When a more durable material is required—for high velocity fluids with greater erosion potential, or corrosive fluids—we can equip the sealing surfaces of each petal with PTFE. In all cases, the elastomer or PTFE seals are designed to be recessed within the interlocking cavity, with minimal exposure to the fluids being controlled.

Figure 5: Individual valve petals shown from multiple angles, and with 2 types of sealing material. The left image illustrates the inner sealing surface of a petal, with the rib/male feature seen straight on. The seat/female feature in this petal is equipped with a white PTFE seal. Another angle (center) of the same petal shows the full length of the seat/female feature and white PTFE seal, as well as the arc-circle concavity on the petal’s face, which compresses the interior O-ring. A third view (right) shows a petal equipped with a black elastomer seal. The hole at the narrow end of each petal is for the stationary hinge pin, while the hole at the wide part of the petal is for the pivoting control arm.

The other leakage point of the iris valve—the central meeting point of the valve elements, which is never completely sealed—is addressed by the design of the interlocking notch at the end of each Shutter Valve petal. In a forthcoming post, we will outline the design of this critical feature of the valve.

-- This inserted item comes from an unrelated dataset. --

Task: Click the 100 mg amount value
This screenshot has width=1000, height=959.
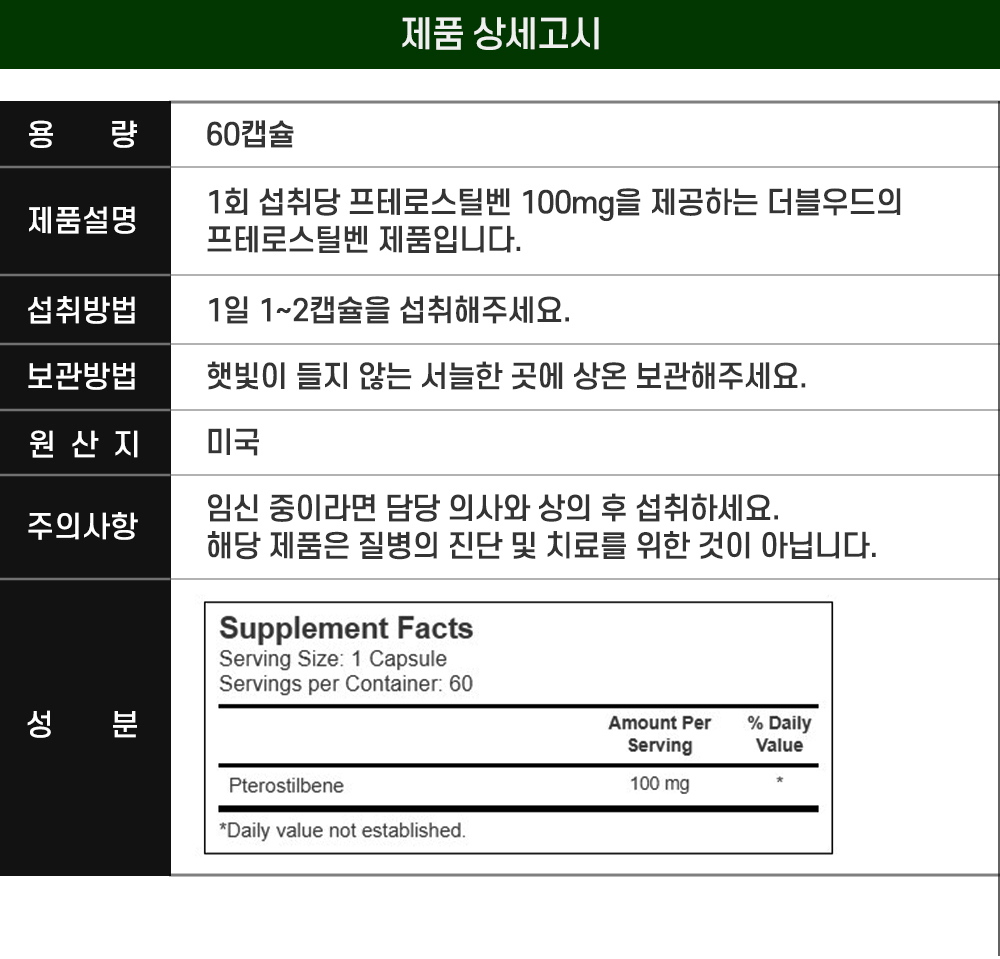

Finally, as we will describe in greater detail elsewhere, there are 2 interior diameter O-rings that ensure a tight seal between the 3 petals and the ports on either side of the aperture. The O-ring sits in a groove that is machined into the valve body around the circumference of each port. The face of each petal is also machined to include an arc-circle concavity that compresses the O-ring when fully closed.

The combination of all these elements allows the Shutter Valve to seal as tightly as any comparable control valve, and deliver a centralized flow stream, while minimizing the high cycle fatigue and wear that occur with designs like the iris valve. When appropriate torque is applied, the Shutter Valve can achieve ANSI Class V and Class VI bubble-tight shutoff using elastomer seals. For applications that require PTFE, we can achieve Class IV shutoff.

Furthermore, the deployment of 3 identically machined petals as the control and sealing mechanism also provides economies of scale, allowing Clarke Valve to reduce the cost of each Shutter Valve sold.